CF 2191C - Sorting Game

We are given a weighted undirected graph. We must choose exactly $n-1$ edges. If those $n-1$ edges form a spanning tree, the choice is forbidden. We want the minimum possible total weight among all choices of $n-1$ edges that do not form a tree.

CF 2191C - Sorting Game

Rating: 1200
Tags: games
Solve time: 3m 14s
Verified: no

Solution

Problem Understanding

We are given a weighted undirected graph. We must choose exactly $n-1$ edges.

If those $n-1$ edges form a spanning tree, the choice is forbidden. We want the minimum possible total weight among all choices of $n-1$ edges that do not form a tree.

A graph on $n$ vertices with exactly $n-1$ edges is a tree if and only if it is connected. That observation immediately simplifies the problem: we are looking for the minimum-weight set of $n-1$ edges whose induced graph is disconnected.

The graph size is large. Across all test cases, both the total number of vertices and the total number of edges are at most $2 \cdot 10^5$. Any algorithm that enumerates subsets, spanning trees, or even all pairs of edge sets is completely impossible. We need something close to $O(m \log m)$ per test file.

A subtle edge case appears when the globally lightest $n-1$ edges are already disconnected. For example:

n = 4
edges: 1, 2, 3, 100

Choosing the three lightest edges already gives a disconnected graph, so the answer is simply $1+2+3=6$. A solution that starts by building an MST and then forcing a modification would miss this case.

Another important case is when the lightest $n-1$ edges form a tree. Then the answer is not necessarily obtained by replacing an arbitrary tree edge. The replacement must disconnect the graph. For example, if an extra edge creates a cycle, removing an edge from that cycle keeps the graph connected and still gives a tree, which is forbidden.

A final corner case occurs when $m=n-1$. The graph contains exactly one set of $n-1$ edges. If that set is a tree, no valid answer exists and we must print $-1$.

Approaches

A brute-force solution would examine every subset of $n-1$ edges, check whether it forms a tree, and keep the minimum weight among the invalid ones. There are

$$\binom{m}{n-1}$$

such subsets, which is astronomically large even for graphs with a few dozen edges.

The key observation comes from sorting all edges by weight.

Let $r=n-1$. Consider the first $r$ edges in nondecreasing weight order. Call this set $P$.

Every set of $r$ edges has weight at least the weight of $P$, because $P$ contains the globally lightest $r$ edges.

If $P$ is already disconnected, then it is immediately optimal and we are done.

The interesting case is when $P$ forms a tree.

Suppose we add an edge $e$ outside $P$. Since $P$ is a tree, adding $e$ creates exactly one cycle. If we remove an edge from that cycle, the graph remains connected and we still have a tree.
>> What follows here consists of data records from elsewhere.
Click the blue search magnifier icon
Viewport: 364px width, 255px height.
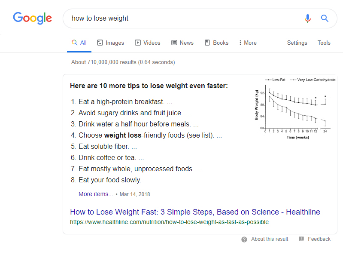325,18
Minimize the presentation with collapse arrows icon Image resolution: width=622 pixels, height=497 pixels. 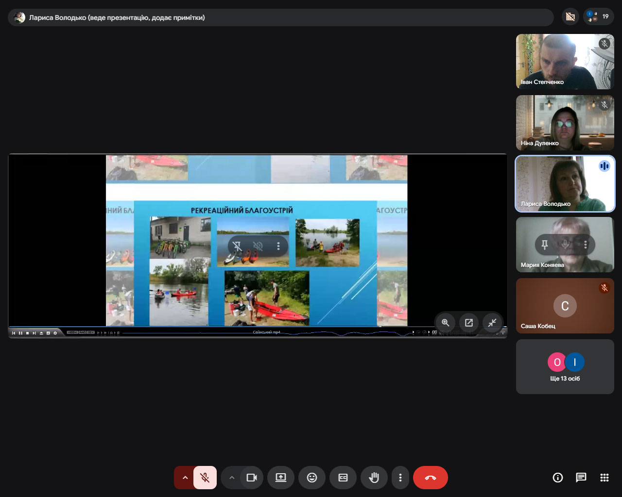pos(492,323)
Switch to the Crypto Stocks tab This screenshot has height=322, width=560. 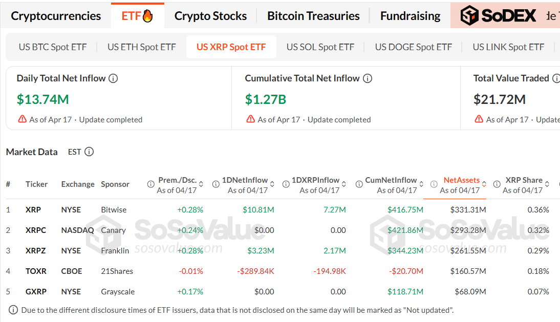(x=210, y=15)
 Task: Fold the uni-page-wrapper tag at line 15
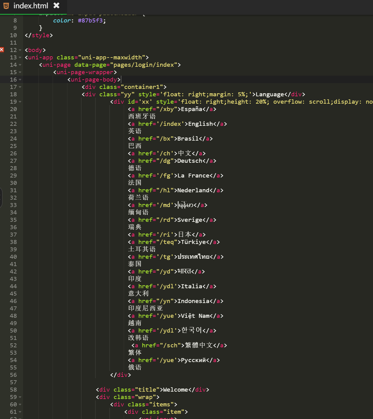coord(20,72)
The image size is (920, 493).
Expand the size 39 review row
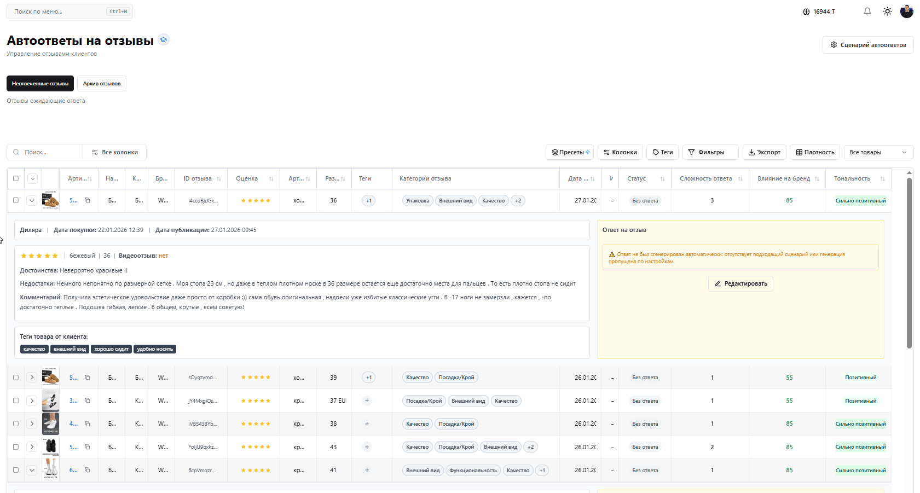click(x=32, y=378)
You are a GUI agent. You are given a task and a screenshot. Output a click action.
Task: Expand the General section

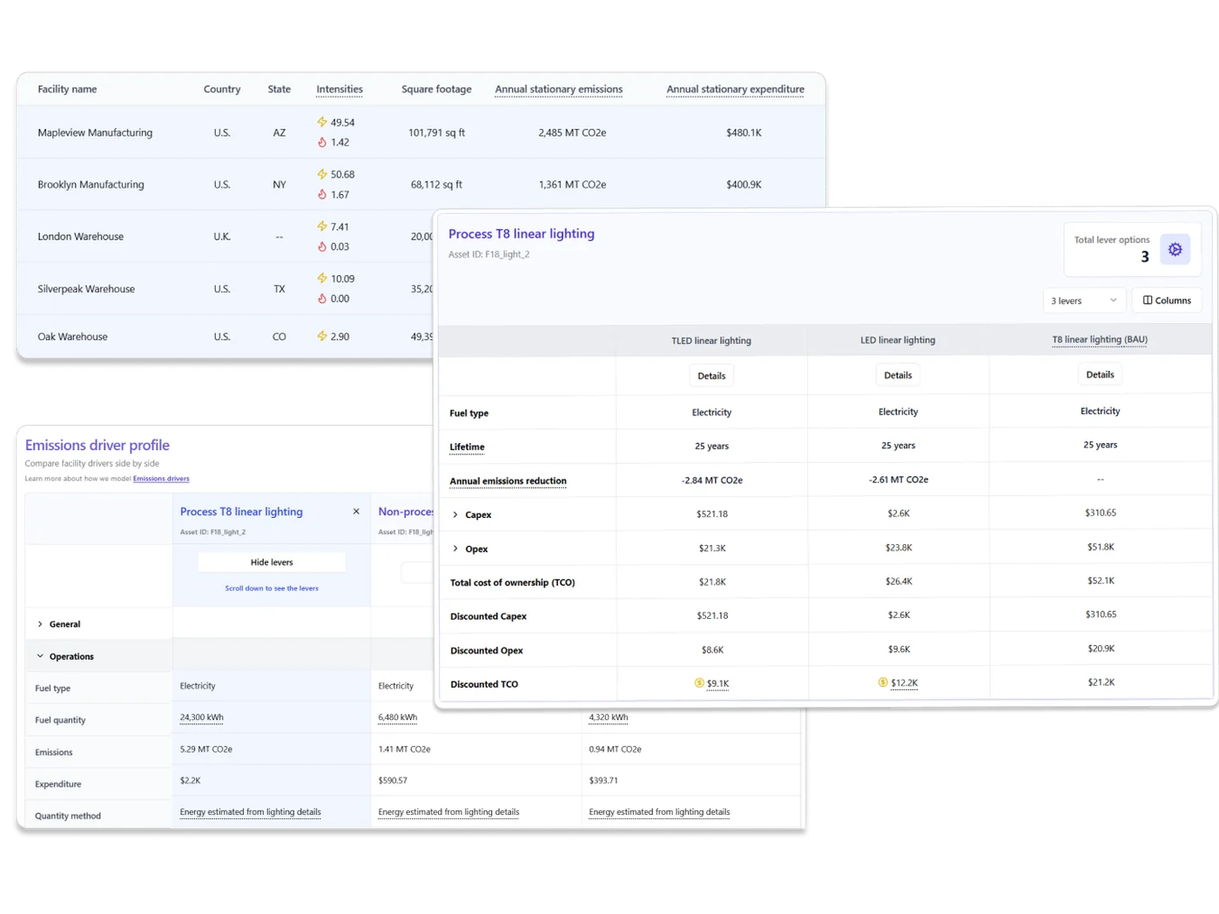(x=39, y=623)

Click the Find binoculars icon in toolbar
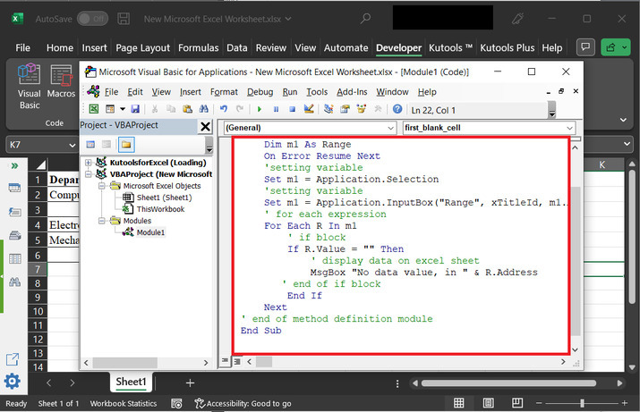[206, 109]
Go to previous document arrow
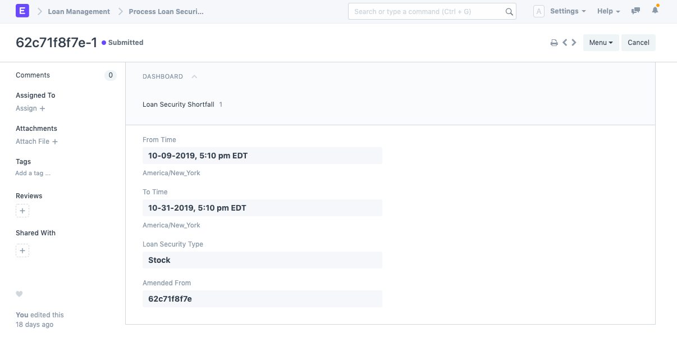Viewport: 677px width, 337px height. coord(565,42)
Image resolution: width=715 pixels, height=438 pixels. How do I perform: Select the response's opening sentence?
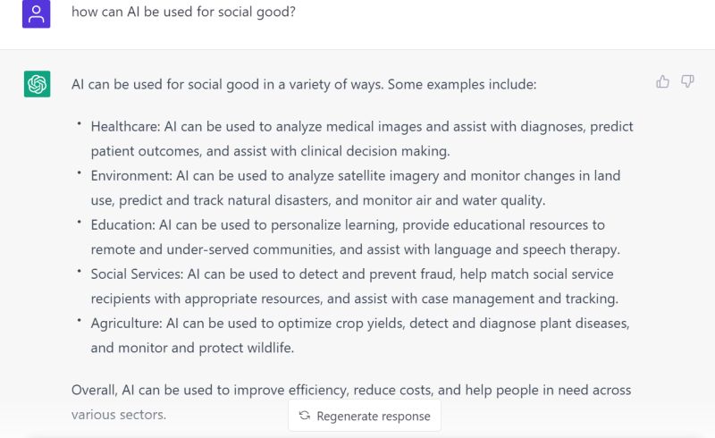tap(304, 84)
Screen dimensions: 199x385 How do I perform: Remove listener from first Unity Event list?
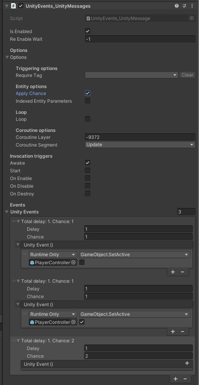tap(182, 272)
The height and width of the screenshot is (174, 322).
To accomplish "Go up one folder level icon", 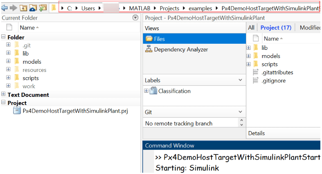I will [23, 8].
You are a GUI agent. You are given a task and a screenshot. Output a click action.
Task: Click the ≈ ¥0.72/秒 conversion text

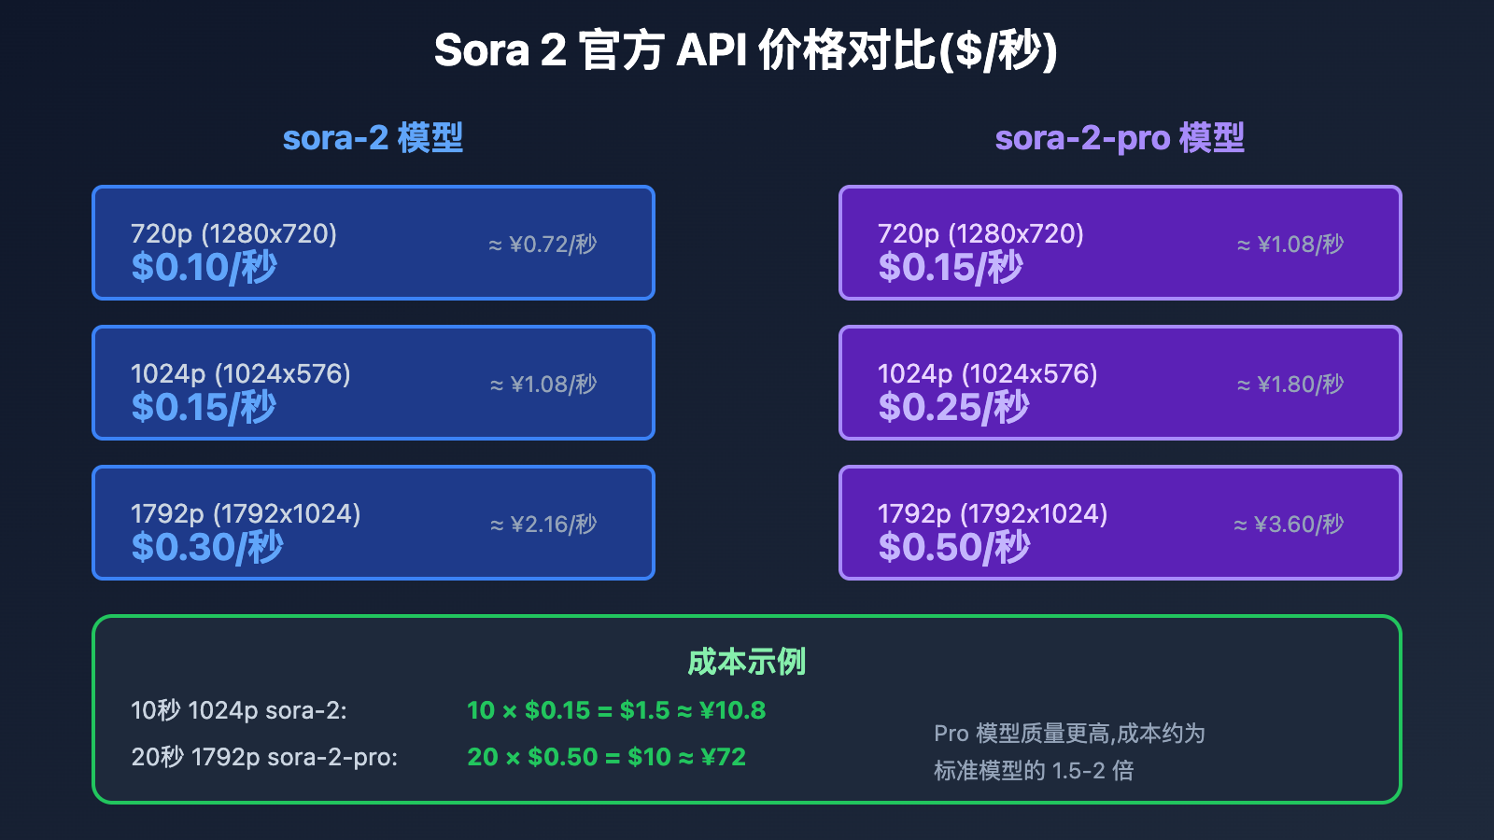(x=543, y=245)
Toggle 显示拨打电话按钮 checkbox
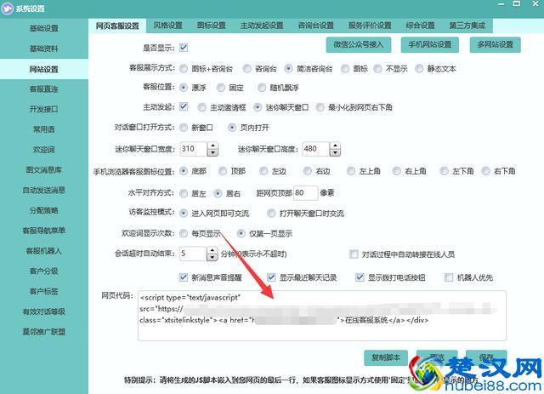The height and width of the screenshot is (394, 544). pyautogui.click(x=359, y=277)
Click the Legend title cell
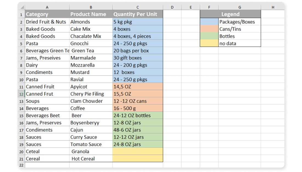Screen dimensions: 302x172 pos(230,14)
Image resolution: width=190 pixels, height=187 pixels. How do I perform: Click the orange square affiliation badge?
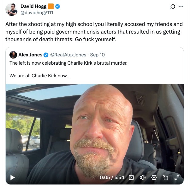coord(51,6)
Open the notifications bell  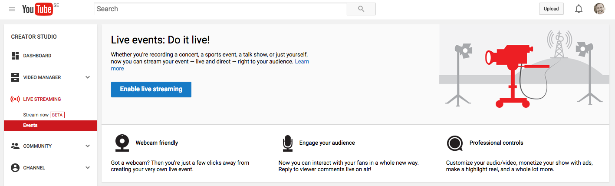point(579,9)
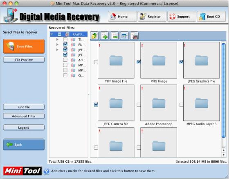Image resolution: width=229 pixels, height=179 pixels.
Task: Select the JPEG Camera file folder thumbnail
Action: tap(116, 103)
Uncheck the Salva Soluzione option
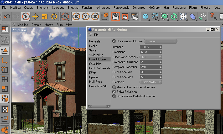 pyautogui.click(x=114, y=92)
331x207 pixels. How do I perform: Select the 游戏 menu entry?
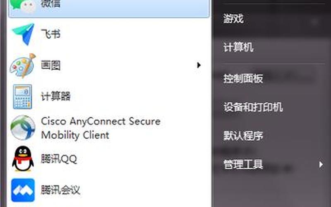pyautogui.click(x=233, y=19)
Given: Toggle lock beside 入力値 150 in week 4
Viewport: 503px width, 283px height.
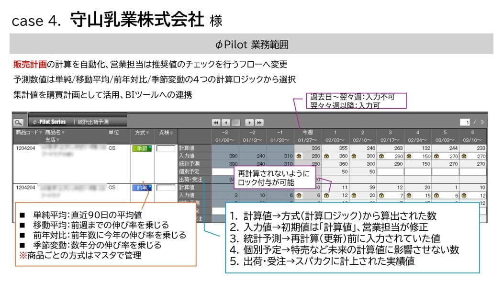Looking at the screenshot, I should tap(408, 157).
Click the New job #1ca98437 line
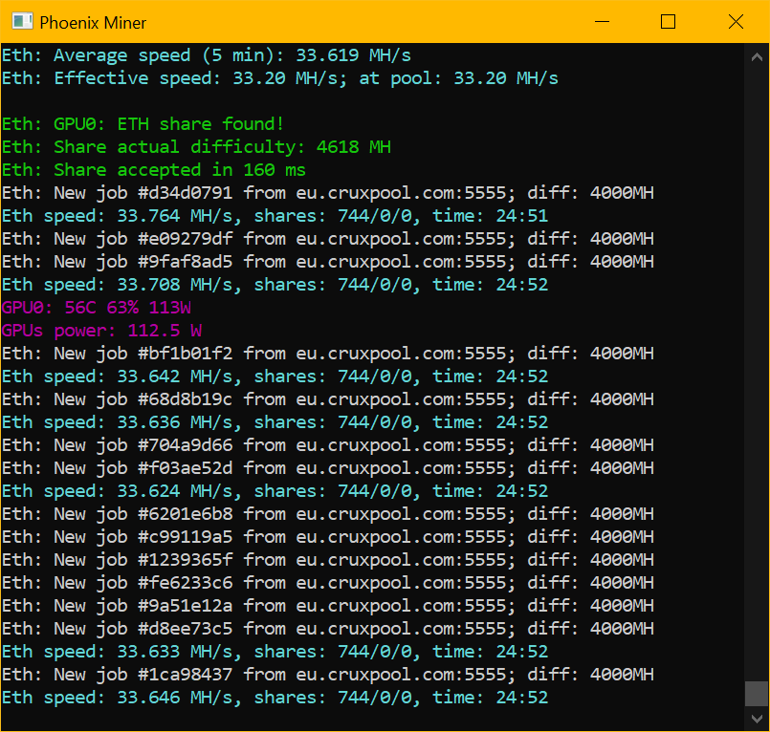Image resolution: width=770 pixels, height=732 pixels. point(327,675)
That does not help.

To obtain a disconnected graph, we must remove an edge that is not on the cycle created by $e$.

For a fixed outside edge $e$, the cheapest disconnected set obtainable by one swap is achieved by removing the heaviest edge of $P$ that does not lie on the path between the endpoints of $e$.

The surprising fact is that every optimal answer can be represented by such a single swap. Any solution that differs from $P$ by several additions and removals has weight increase at least as large as the best valid single swap.

This reduces the entire problem to finding, for every edge outside the prefix, the maximum-weight edge of the prefix tree that is not on the corresponding tree path.

That becomes a tree data structure problem.

Approach Time Complexity Space Complexity Verdict
Brute Force Exponential Exponential Too slow
Optimal $O(m \log^2 n)$ $O(n \log n)$ Accepted

Algorithm Walkthrough

Building the critical prefix

  1. Sort all edges by weight.
  2. Let $r=n-1$. Take the first $r$ edges and call this set $P$.
  3. Compute the sum of their weights, denoted $S$.
  4. Use DSU on the edges of $P$.
  5. If $P$ is disconnected, output $S$. No other set of $r$ edges can have smaller weight.
  6. If $m=r$, then $P$ is the only possible set of $r$ edges. Since it is a tree, no valid answer exists, so output $-1$.

When the prefix is a tree

  1. Treat $P$ as a tree.
  2. Root the tree and build binary-lifting tables.
  3. For every ancestor jump, store two values:
  • the maximum edge weight on that jump,
  • the second maximum edge weight on that jump.
  1. For every edge $e=(u,v,w)$ outside $P$, query the path from $u$ to $v$ inside the tree.
  2. Let $M$ be the maximum edge weight on the entire tree.
  3. Let $P_{\max}(u,v)$ be the maximum edge weight on the tree path between $u$ and $v$.
  4. We need the heaviest tree edge that is not on that path.
  5. If $M$ is not contained on the path, then the answer is simply $M$.
  6. If $M$ lies on the path, we need the largest tree edge outside the path. This equals the larger of:
  • the second-largest edge weight in the whole tree when the maximum is unique,
  • the same maximum value when it appears elsewhere outside the path.
  1. Using the stored maximum and second maximum information, compute the best removable edge weight $h$.
  2. The cost increase for this outside edge is

$$w-h.$$

  1. Take the minimum valid increase over all outside edges.
  2. The answer is

$$S + \min(w-h).$$

Why it works

The first $n-1$ edges are the minimum-weight set of that size. Any other set must replace some of them with heavier edges.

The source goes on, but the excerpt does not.